## Required action
Continue the sermon on Moses and the burning bush below, picking up after its last sentence.

## Document section
◇ ◇ ◇

As Presbyterians, I’m sure that gets under your skin a bit. The eternal tension between God’s sovereignty and our freedom has placed Calvinists on the side of God’s sovereignty. Yes, God could have just wiped away Pharaoh, sent angels to release the slaves, and set up a water slide to the land of milk and honey. But in this story, God does not do that. For reasons I cannot fathom, God needs Moses to carry out the plan. Moses protests four times, the last time with a flat out rejection, “Please send someone else.” God doesn’t do that. God doesn’t go to the next person on the list. There isn’t one. Moses is the list. All God’s bets are on Moses and he’s bailing.

All God’s bets are on you. You have a unique ability to change the world in ways that only God can imagine. You have a passion that the world needs to come alive again. Your deepest delight in children, in story telling, in wood working, in medicine, in listening, in drawing, in music, in nature, in computers, in justice, in sports – I could go on – your deepest desires can meet the world’s greatest needs. You can liberate the captive, you can bring hope to the disenfranchised, you can point to peace in the midst of hatred. The thing you long to do most, broken as it may be or small as you may think it is, is the very thing the world needs to find purpose, to find peace, to find belonging.

You cannot do it alone, though. You need friends and family who love you and support you. Moses had his brother Aaron, his sister Miriam, his wife and children, his father-in-law – all who spoke for him, sang for him, protected him, and gave him advice. You need your community. Moses needed the people of Israel behind him to pull this off. He needed their cooperation and their fervent belief that he was the man for the job. He also needed their critiques when things weren’t going so well. It may have angered Moses to hear their complaints, but he always listened and responded to their needs. You need constant communication with God. Those daily practices of prayer, scripture reading, meditation are vital if you are to stay in touch with your passion, your call, and God’s plan.

You need a burning bush. We all do. God’s visit to Moses seems fantastical to us today, but blackberry bushes were a dime a dozen in the wilderness. They still are an ordinary sight along our highways. God comes through the ordinary in an extraordinary way. But you have to be watchful. You have to be on the lookout. You have to be curious when something looks a little unusual. Moses could have missed it, or dismissed it as another bushfire and moved his herd away – but he doesn’t. He sees that it has potential to be remarkable – an ordinary bush, burning in an extraordinary way. That is the definition of sacrament: the presence of God coming through the everyday, mundane, the commonplace.

◇ ◇ ◇

## Information given
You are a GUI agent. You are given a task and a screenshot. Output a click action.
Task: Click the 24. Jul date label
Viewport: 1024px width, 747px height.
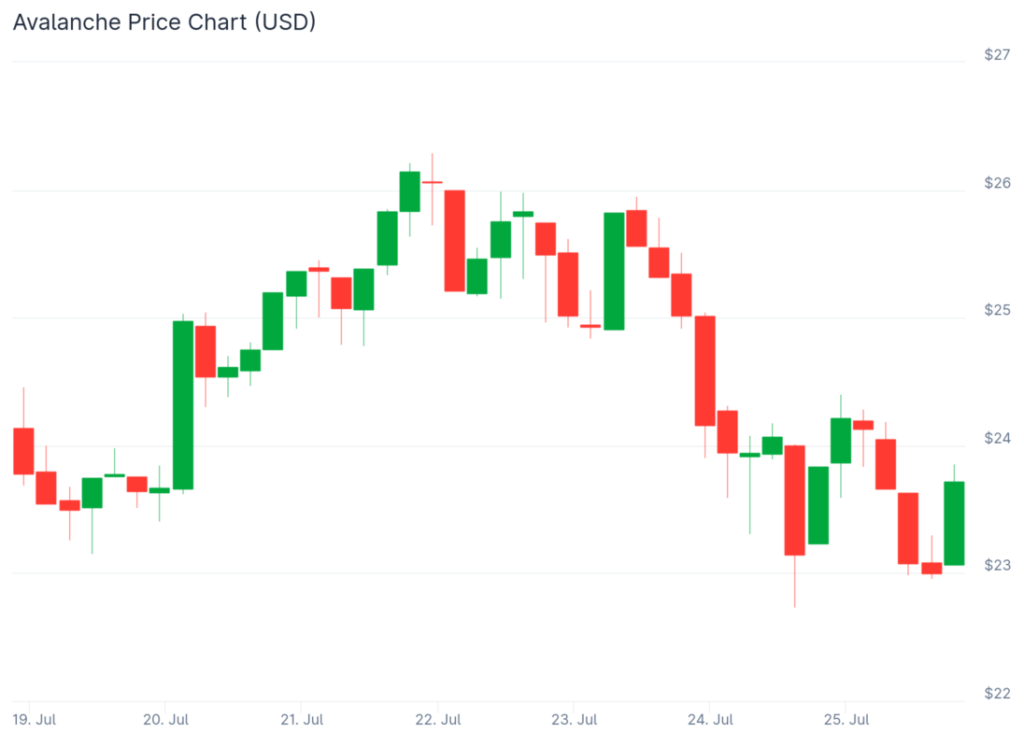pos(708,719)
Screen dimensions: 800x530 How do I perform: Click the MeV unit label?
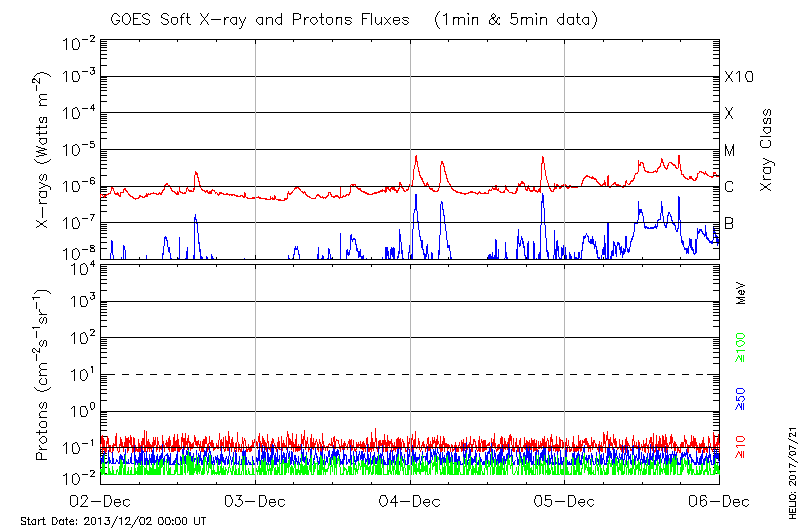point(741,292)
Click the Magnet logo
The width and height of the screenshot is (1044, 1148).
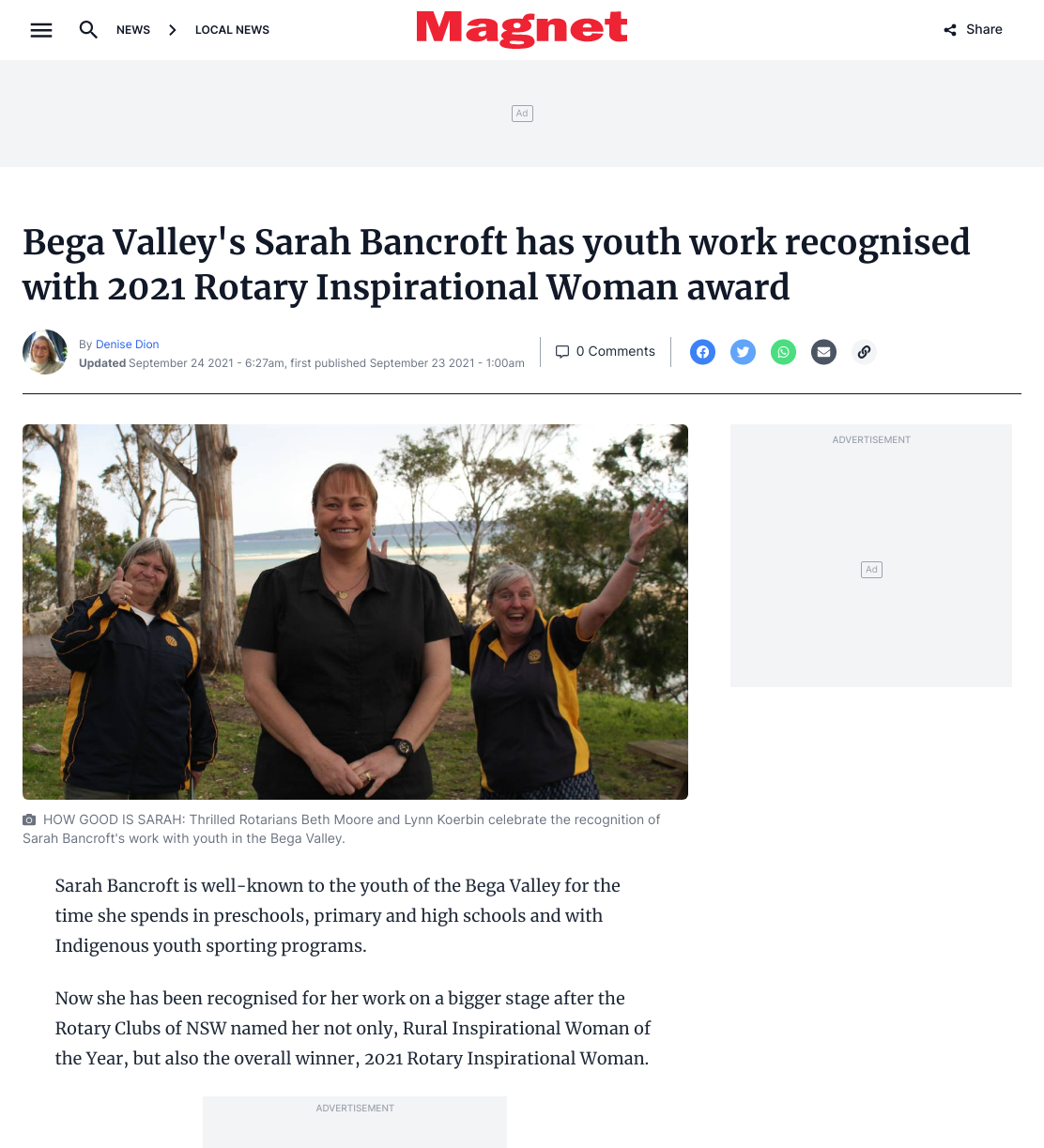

◇ ◇ ◇

## Reply to the task
God comes to our everyday in burning bushes all our own. They are not to be diminished or belittled because they aren’t the spectacular event we think other folks expect. They are glimpses into the face of God, only meant for you. God speaks to us through the smile of a child who finally grasps a difficult concept. God speaks to us through the images of nations destroyed by war and natural disasters. God speaks to us through the hush of the deep forest and the roar of a waterfall. God speaks to us in the astonishing speed of Michael Phelps. God speaks to us through Picasso, Bach, Thoreau, and Spielberg. There is no limit to the ways God speaks to us. It is the moment that grabs us away from the ordinary and allows us to see a vision of what is possible. It is significant and life changing, not just a bulk-mailed postcard. But you have to be looking for it, waiting, even if right now you are just schlepping sheep, you have to be always attentive to the face of God speaking from the everyday in your life. You can dismiss it or you can recognize it for what it is: your burning bush.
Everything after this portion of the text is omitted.